— Start of Data lines —

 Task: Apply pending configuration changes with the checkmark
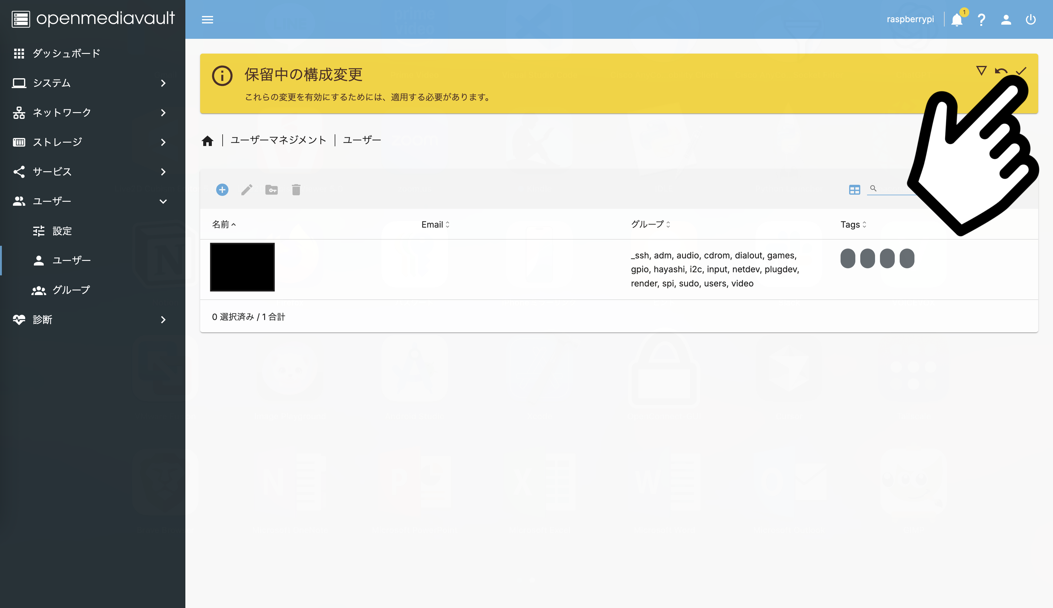point(1021,70)
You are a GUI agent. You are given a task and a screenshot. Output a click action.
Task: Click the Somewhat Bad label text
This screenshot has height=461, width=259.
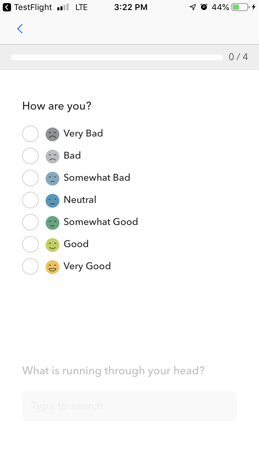point(97,178)
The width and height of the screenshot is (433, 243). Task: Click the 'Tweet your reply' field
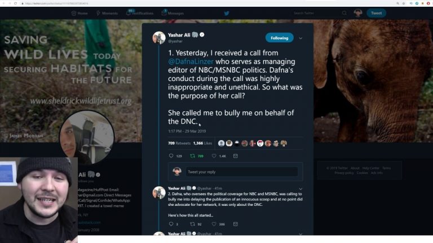click(241, 172)
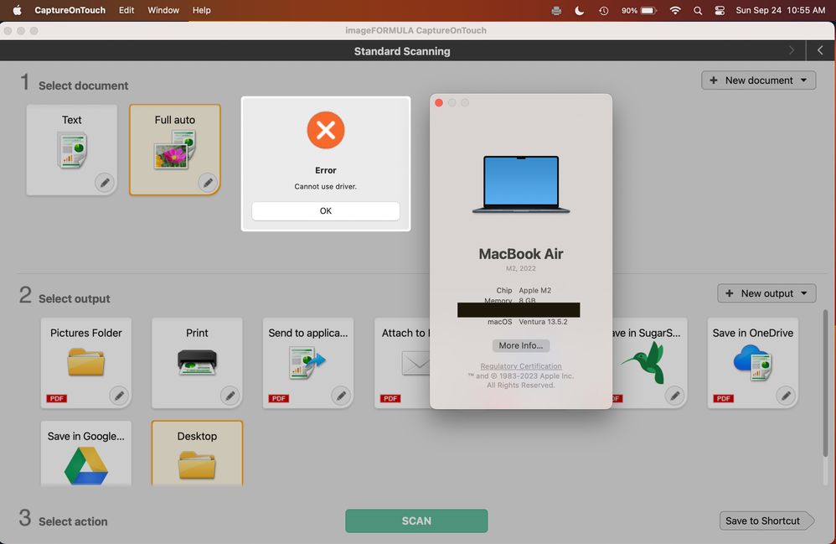Image resolution: width=836 pixels, height=544 pixels.
Task: Choose the Desktop output folder
Action: (x=197, y=453)
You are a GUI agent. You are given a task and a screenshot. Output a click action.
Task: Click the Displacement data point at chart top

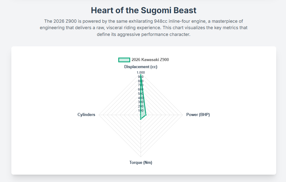click(x=141, y=75)
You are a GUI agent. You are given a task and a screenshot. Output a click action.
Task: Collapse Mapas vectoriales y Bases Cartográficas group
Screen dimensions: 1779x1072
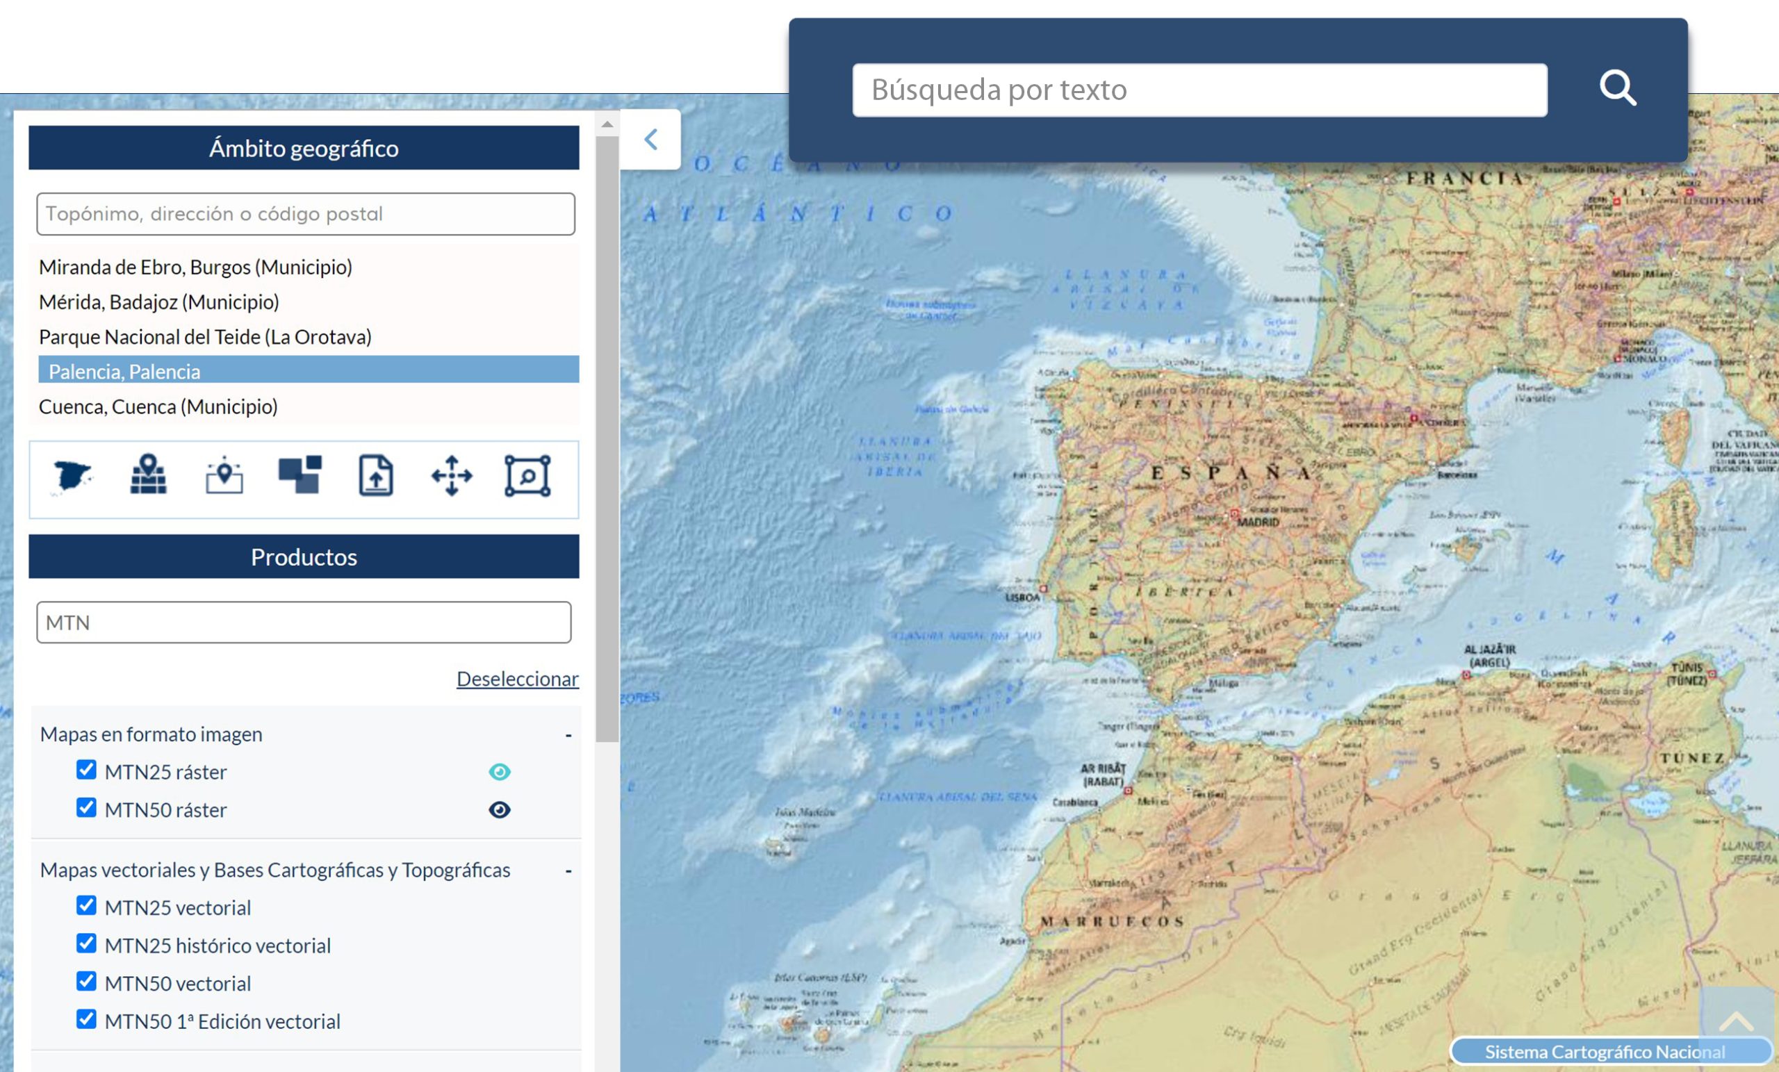569,871
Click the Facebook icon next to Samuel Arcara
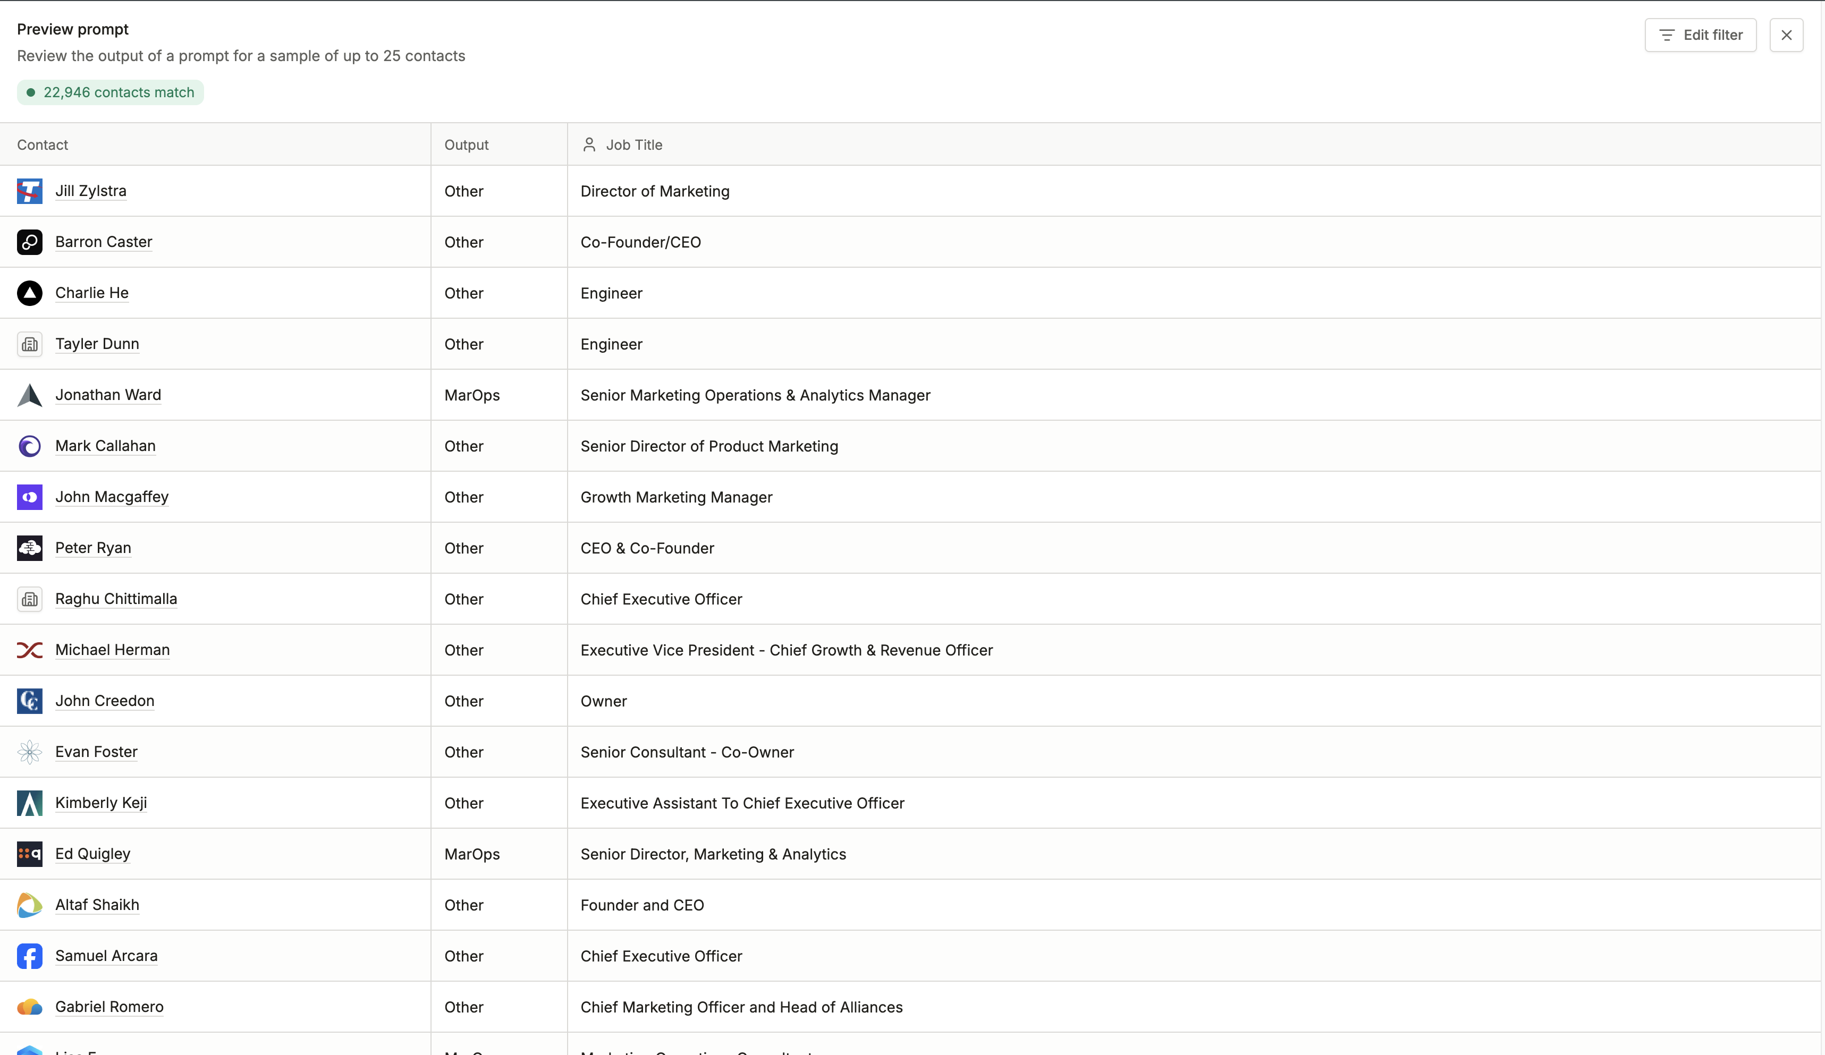This screenshot has width=1825, height=1055. pyautogui.click(x=29, y=956)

— End of Data lines —

• **Exercise objective**:
Reproduce every line of the data above verbatim, leaving out the pictures.

• **The answer**:
 Task: Apply pending configuration changes with the checkmark
point(1021,70)
You are a GUI agent. You are given a task and a screenshot. Output a click action.
Task: Click the Somewhat Bad label text
This screenshot has height=461, width=259.
point(97,178)
The width and height of the screenshot is (433, 243). Task: Click the 'Tweet your reply' field
click(241, 172)
Image resolution: width=836 pixels, height=544 pixels.
Task: Choose the Desktop output folder
Action: (x=197, y=453)
You are a GUI agent. You are given a task and a screenshot. Output a click action.
Task: Click the Displacement data point at chart top

click(x=141, y=75)
You are a GUI agent. You are given a task and a screenshot. Output a click action.
Task: Collapse Mapas vectoriales y Bases Cartográficas group
Screen dimensions: 1779x1072
569,871
Click the Facebook icon next to Samuel Arcara
This screenshot has width=1825, height=1055. pyautogui.click(x=29, y=956)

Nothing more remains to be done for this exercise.